Well, after today's anti-climatic end of the legislative session, one might be compelled to say to the Legislature: right back at ya.

In the Senate, the late afternoon/early evening session on the Democratic budget plan produced a sizeable source of revenue... for Round Table Pizza. The tradition of legislators getting a taxpayer subsidized dinner for working past normal hours continued, with 36 pizzas stacked up in a hallway just off the Senate floor. At last count, there are 40 senators... which works out to just over 70% of a full pie for each one of them.

Meantime, the floor of the Assembly sounded more like a cocktail party than a legislative chamber. The sound system made it easy enough to hear the impassioned speeches, but there was a lot of inattention by those waiting to vote. Several lawmakers seemed to spend much of the debate surfing websites at the laptops on their desks.

If all of this sounds, well, snarky... perhaps it's because the proposal, debate, and outcome were all ones seen before.

In the end, the Democratic proposal failed to garner enough GOP legislative votes to clear the supermajority hurdle in either house -- although Senate Republicans did vote for some of the spending cuts contained in the package.

However, even if the proposal had somehow made it out of the Legislature and downstairs to the desk of Governor Schwarzenegger, he would have rejected it. At least, that's what he told reporters tonight just after both houses adjourned.

Schwarzenegger said the Democrats didn't put up an economic stimulus package in tandem with the spending cuts and tax increases. "You cannot go and raise taxes without having an economic stimulus package," he said. "It's not fair to business. It's not fair to the people. We've got to go put people to work, and we've got to ease off some of the regulations that makes it tough to do business here in California."

Moments later, incoming Senate pro tem Darrell Steinberg said Schwarzenegger's stimulus ideas still wouldn't have been enough of a sweetener to get any GOP votes on the budget proposal. Plus, he said, there were things in it Dems didn't like. Even so, he said the issue of the economy doesn't solve the state's immediate problems.

The floor debates featured some familiar points: for Democrats, it was the notion that Republicans won't lay out a comprehensive plan to solve the shortfall.

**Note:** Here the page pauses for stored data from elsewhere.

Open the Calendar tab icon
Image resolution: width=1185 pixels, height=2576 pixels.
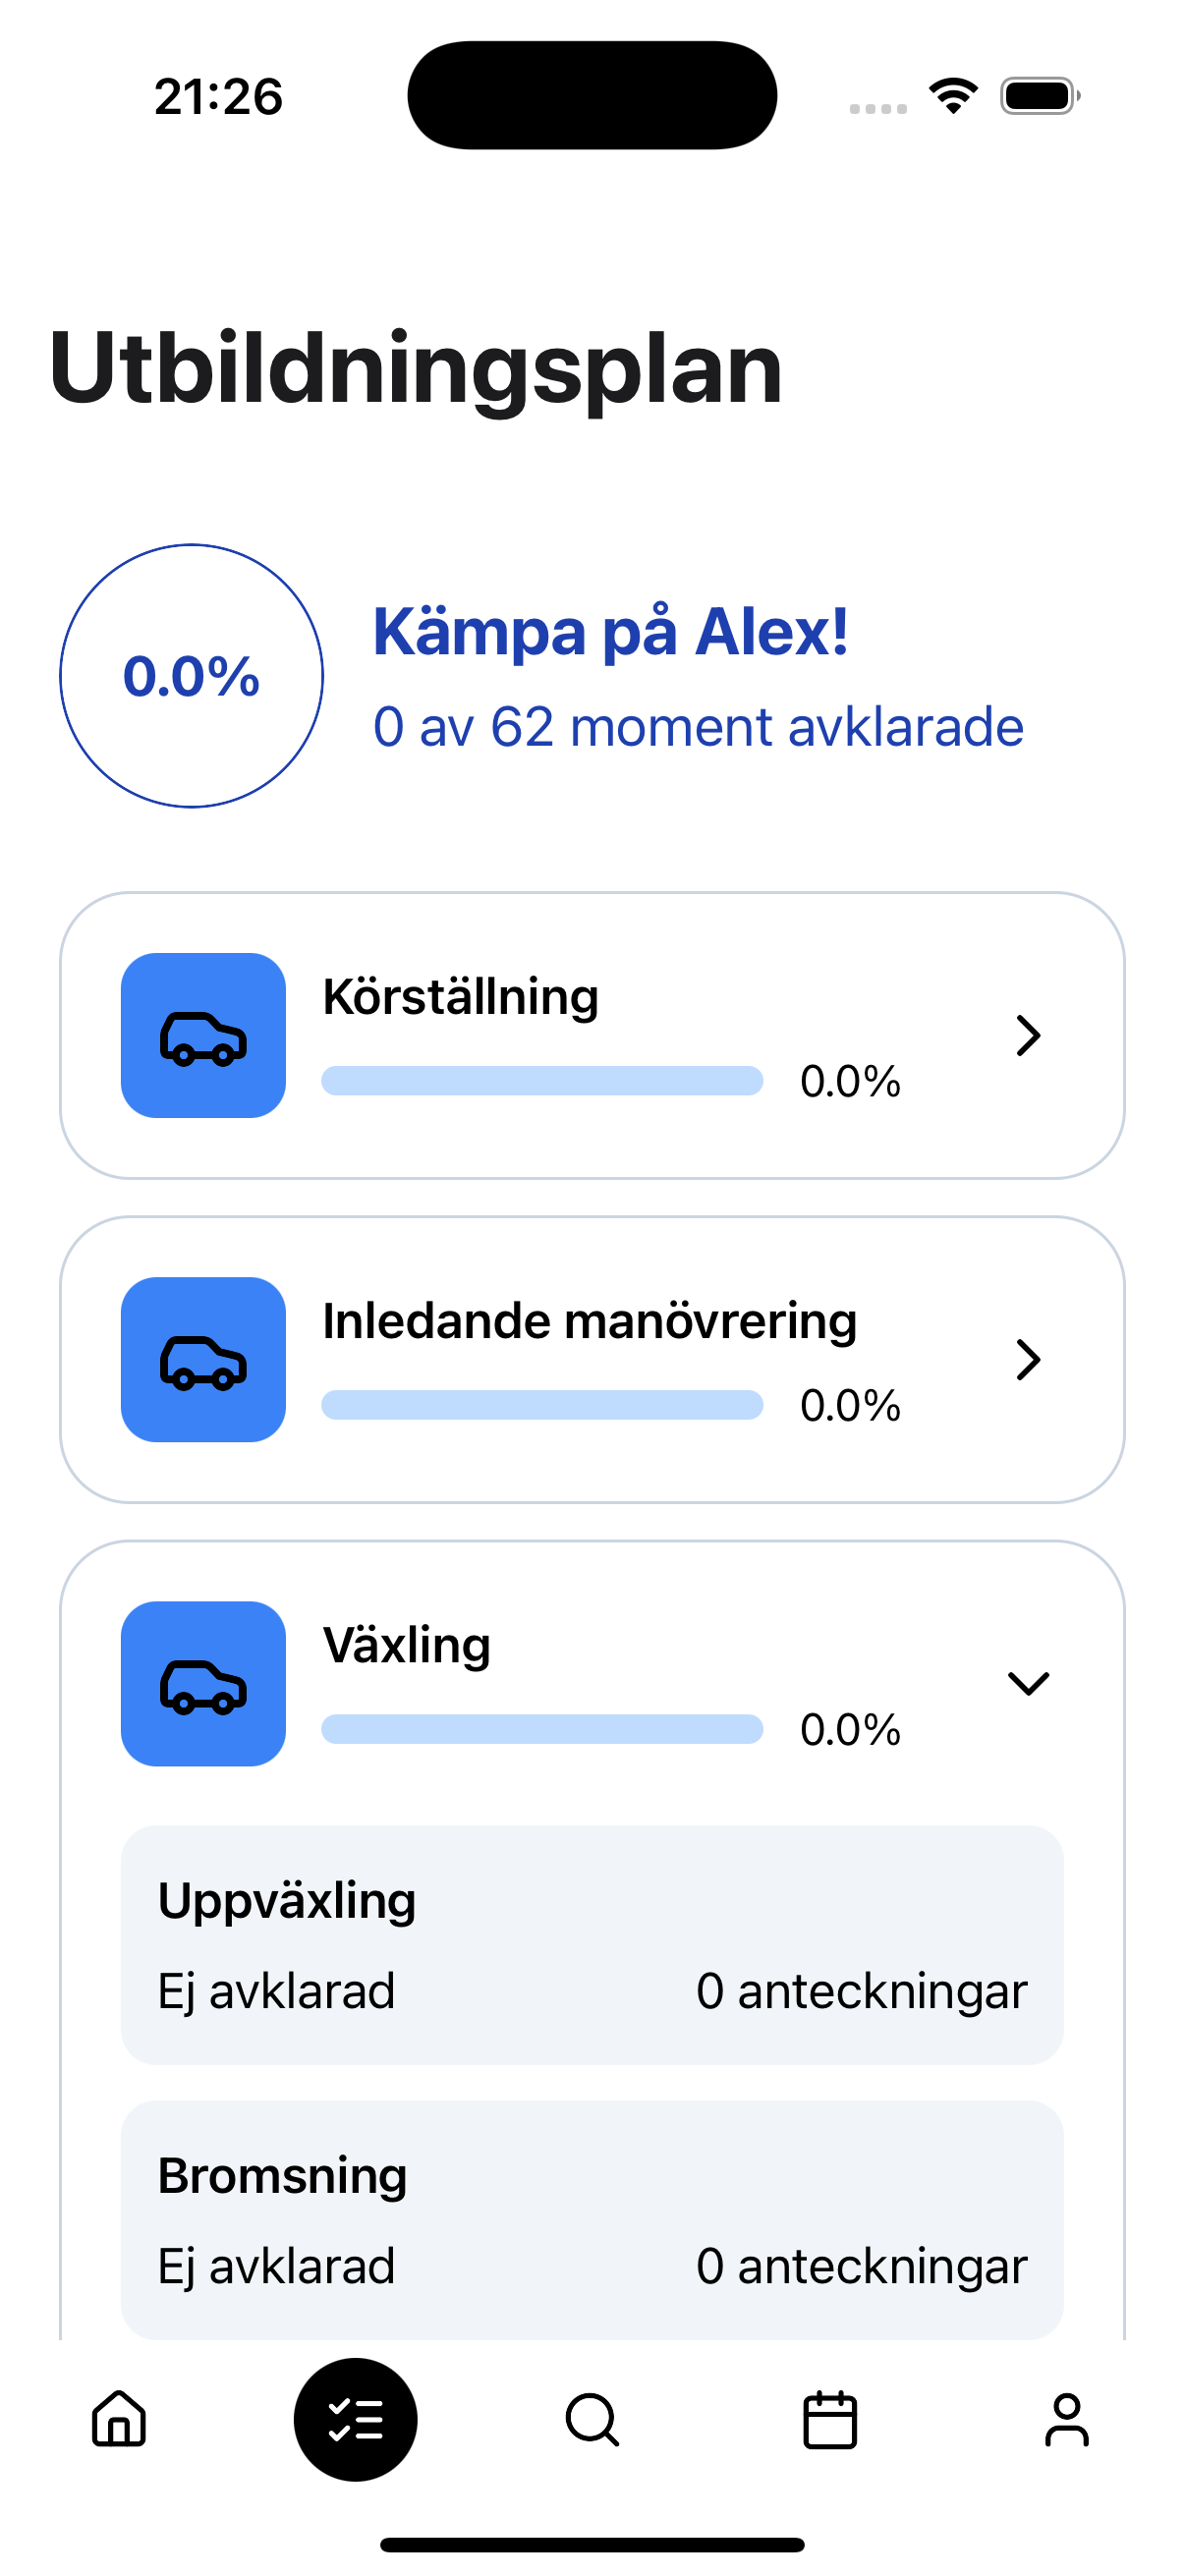pyautogui.click(x=830, y=2419)
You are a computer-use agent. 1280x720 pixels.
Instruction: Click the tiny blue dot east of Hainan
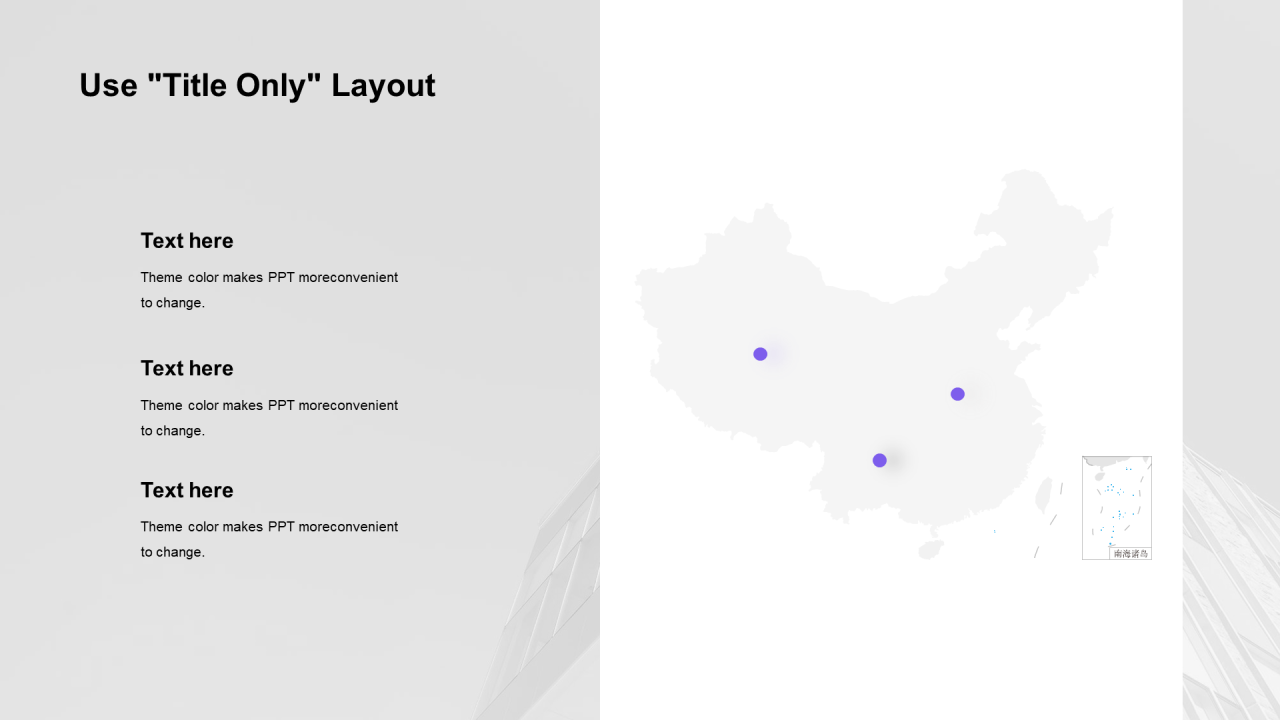[x=994, y=531]
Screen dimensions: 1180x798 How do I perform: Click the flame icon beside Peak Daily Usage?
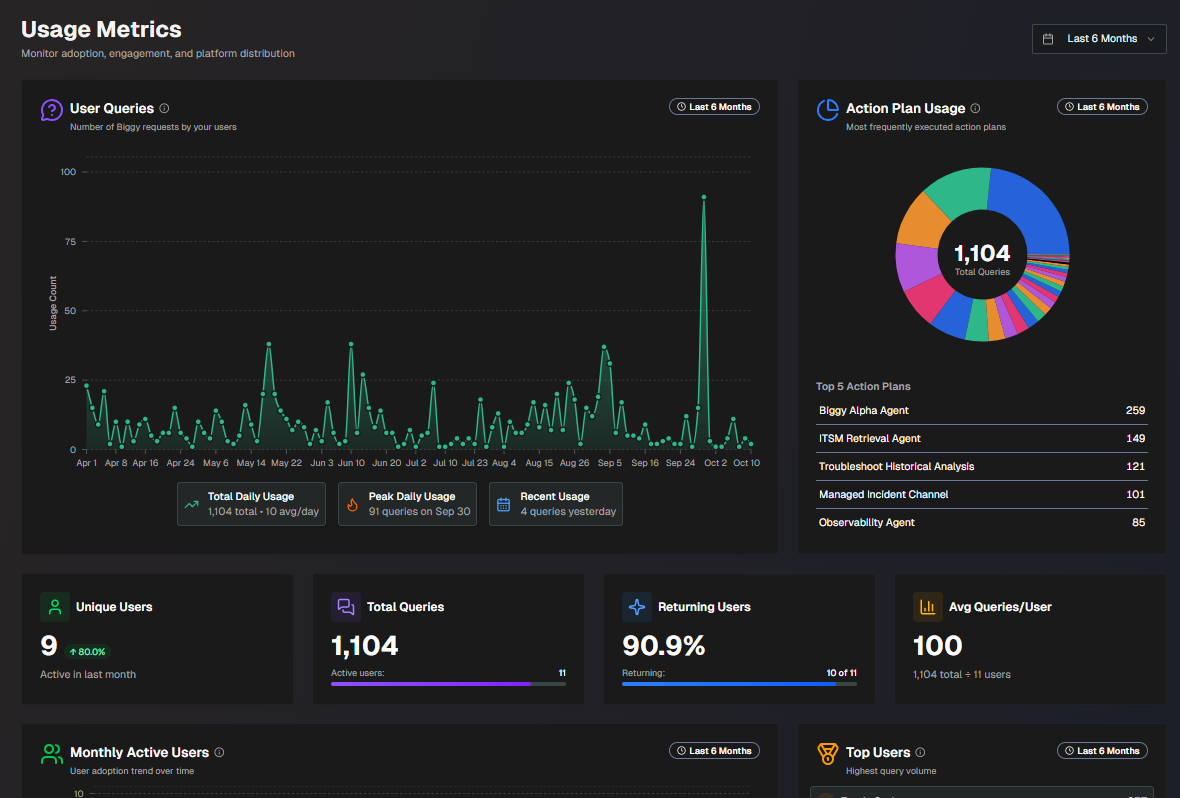tap(353, 503)
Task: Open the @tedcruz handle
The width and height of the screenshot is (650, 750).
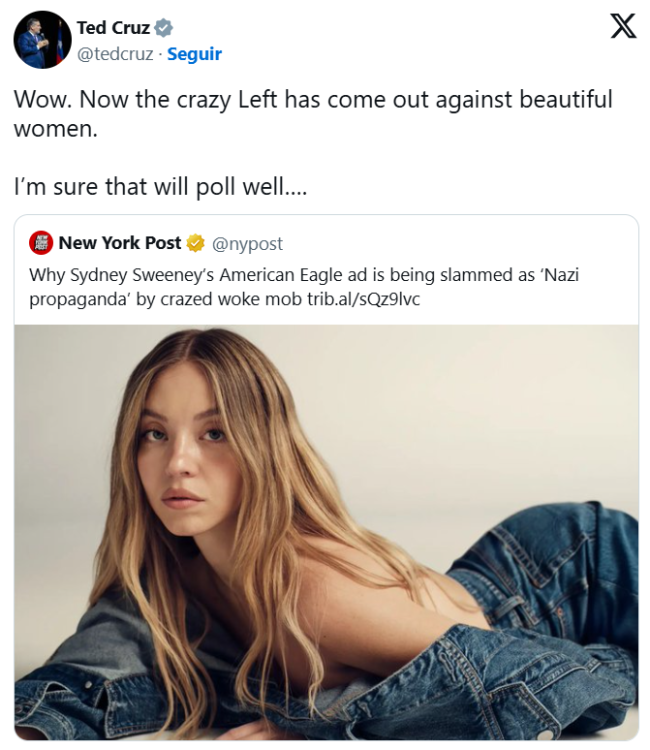Action: [x=115, y=54]
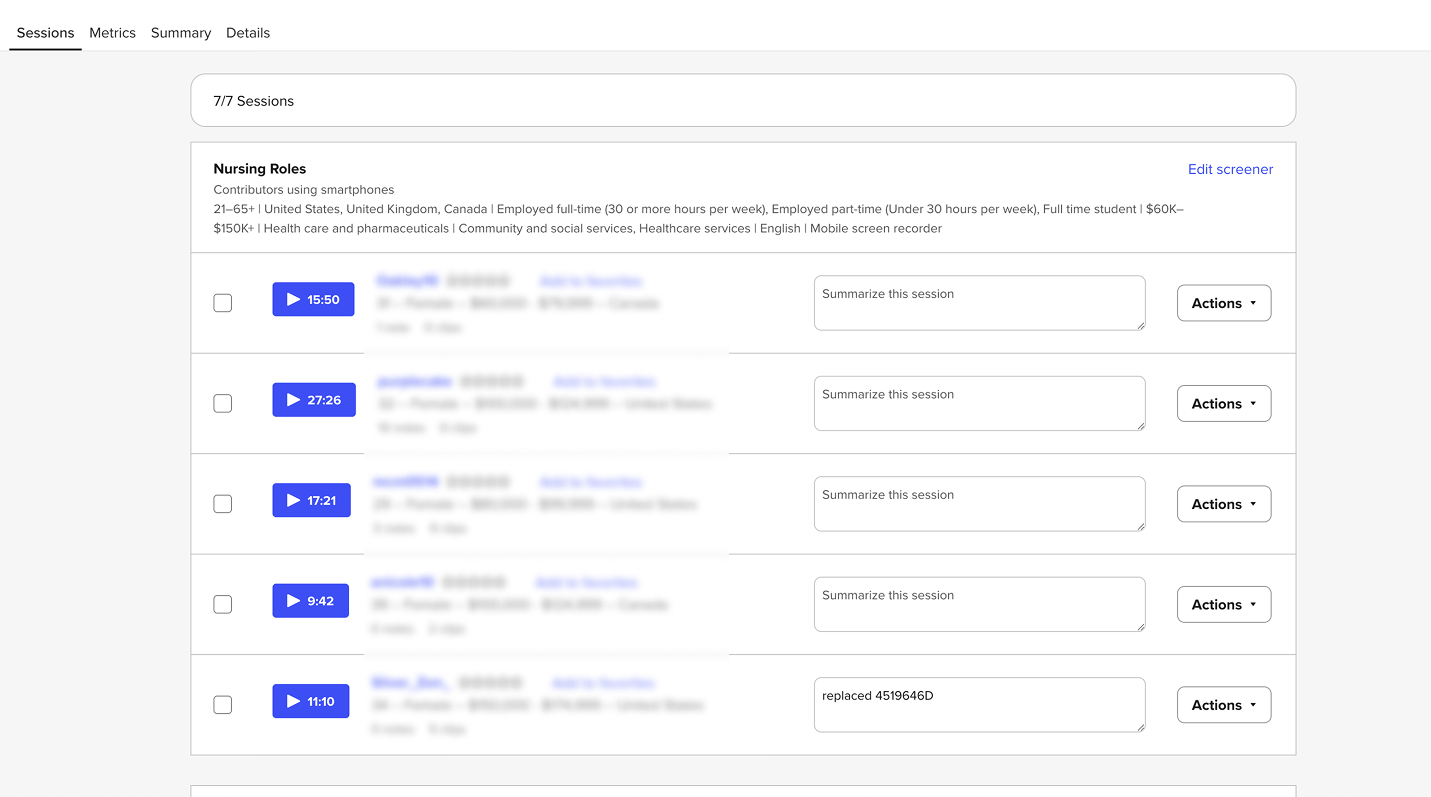Select checkbox for the 15:50 session

(223, 303)
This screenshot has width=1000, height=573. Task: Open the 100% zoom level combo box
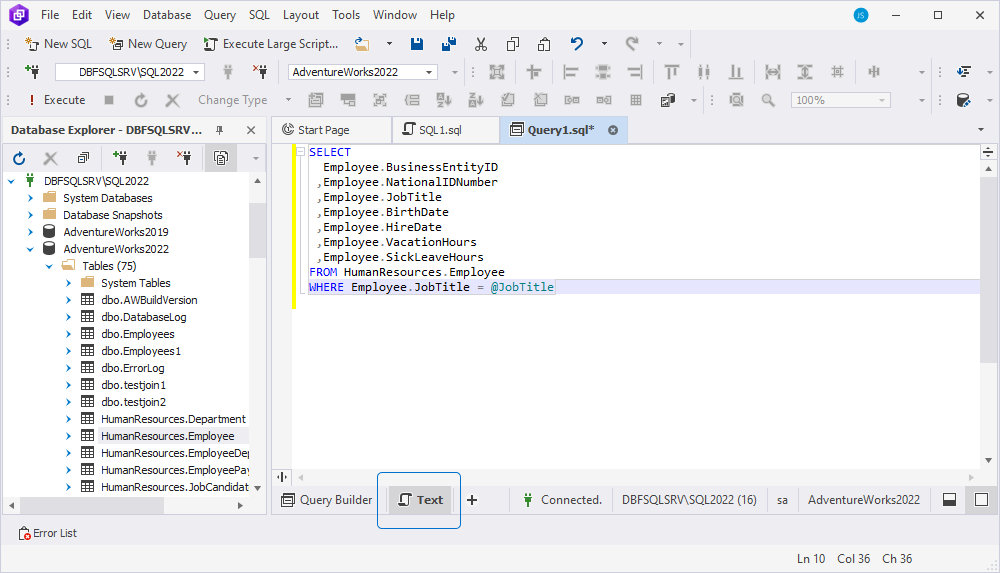point(841,100)
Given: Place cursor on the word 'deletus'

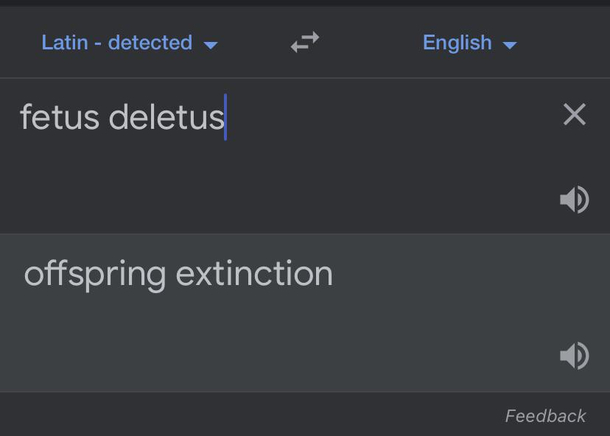Looking at the screenshot, I should coord(167,117).
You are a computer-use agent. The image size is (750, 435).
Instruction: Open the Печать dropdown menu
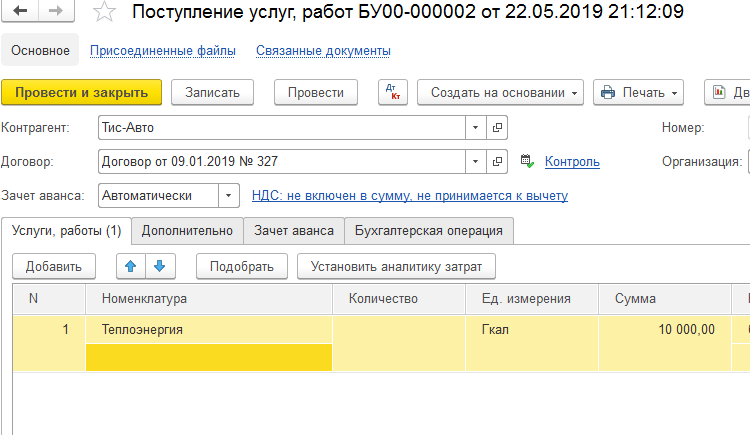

For Republicans, it was criticism that the Dem spending cuts were actually worth much less than advertised, and that no one would listen to GOP revenue ideas before moving on to tax increases.

For his part, Schwarzenegger told reporters that legislators had "failed the public" by not getting the job done in this 19 day special session. Likening them to kindergarteners, the governor claimed the session was never taken seriously... a far cry from his usual optimism.

You can hear his critique below.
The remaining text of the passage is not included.